··· Exercise data

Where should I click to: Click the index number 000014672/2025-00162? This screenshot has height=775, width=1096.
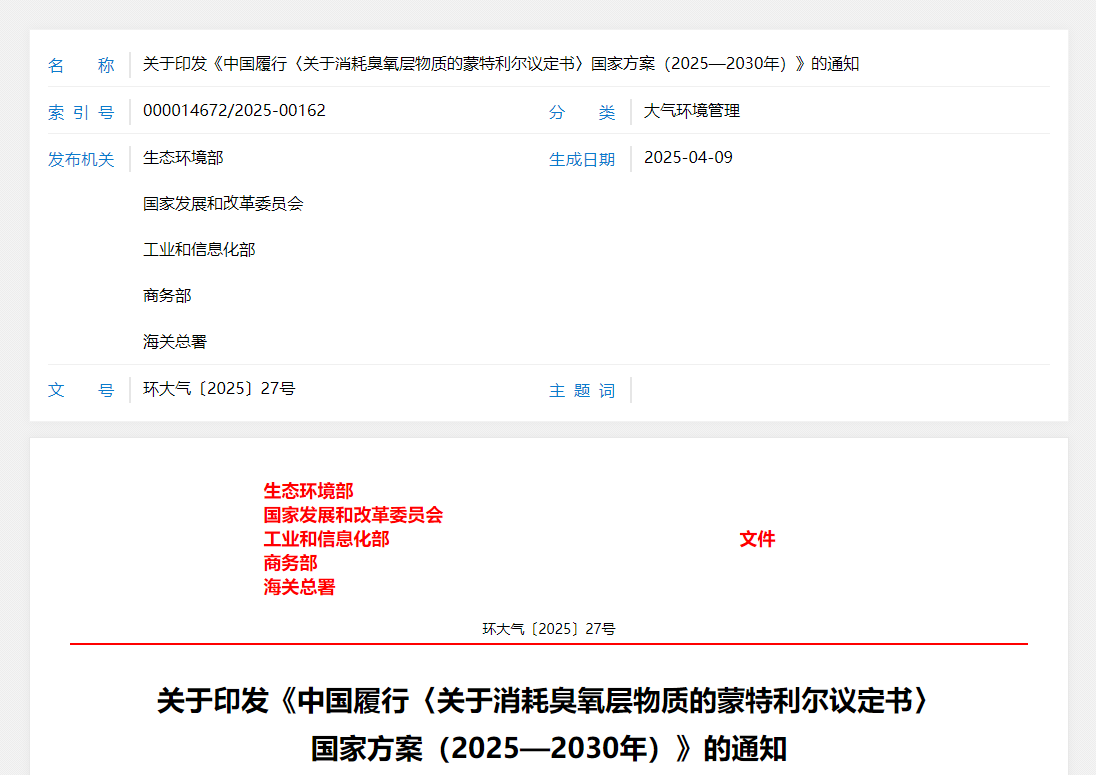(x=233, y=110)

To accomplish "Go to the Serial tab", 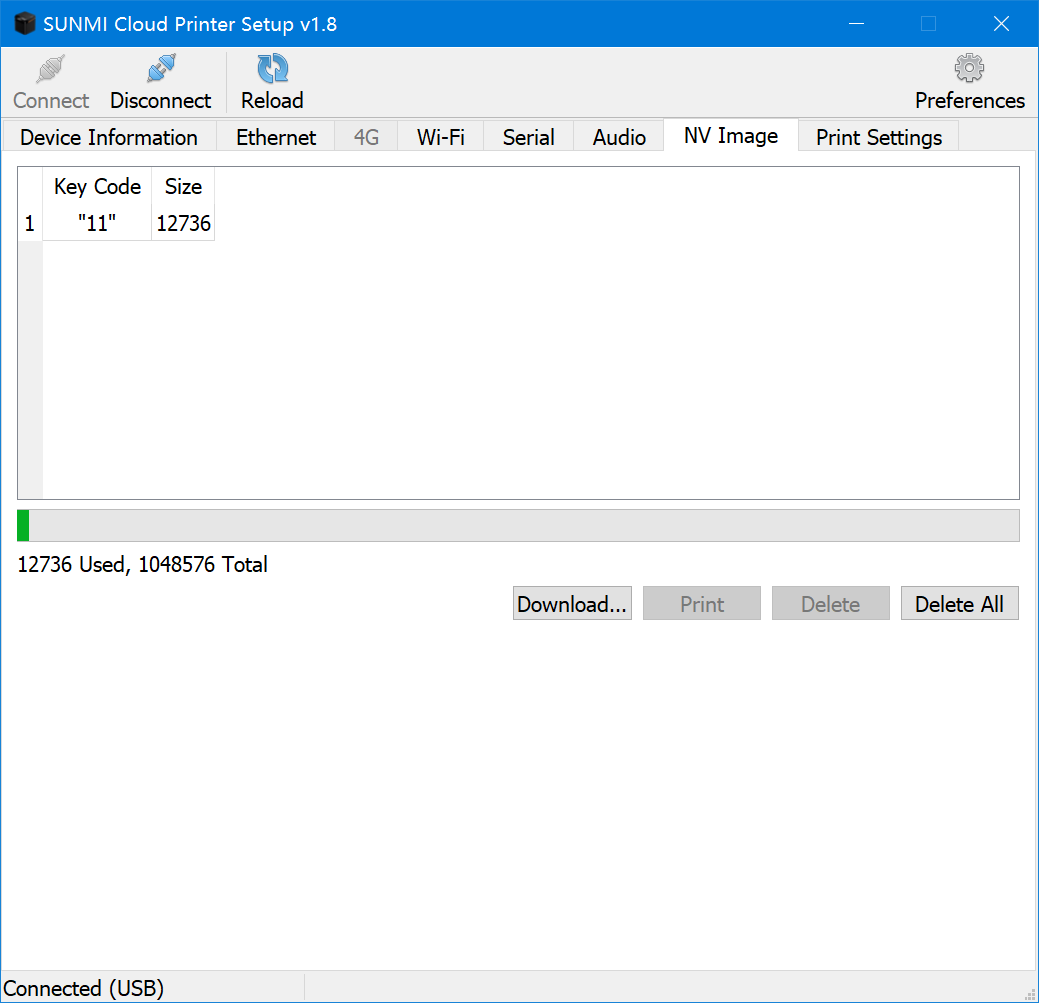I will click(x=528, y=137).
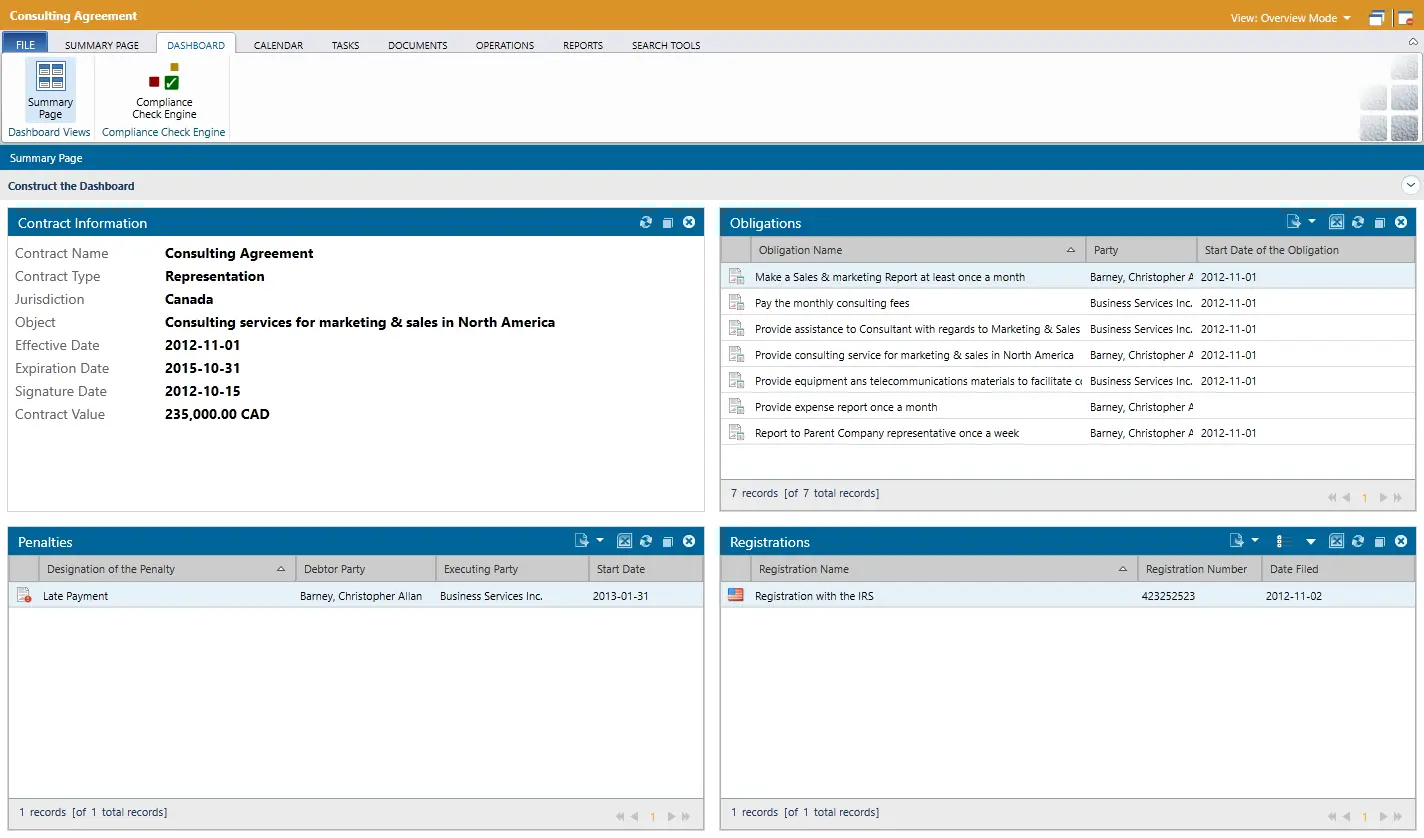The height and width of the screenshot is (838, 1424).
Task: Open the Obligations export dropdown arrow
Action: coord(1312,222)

······

Task to complete
Copy out the data from its beginning through the line containing "(x=233, y=110)", omitting the pictures.

Response
Where should I click to: Click the index number 000014672/2025-00162? This screenshot has height=775, width=1096.
(x=233, y=110)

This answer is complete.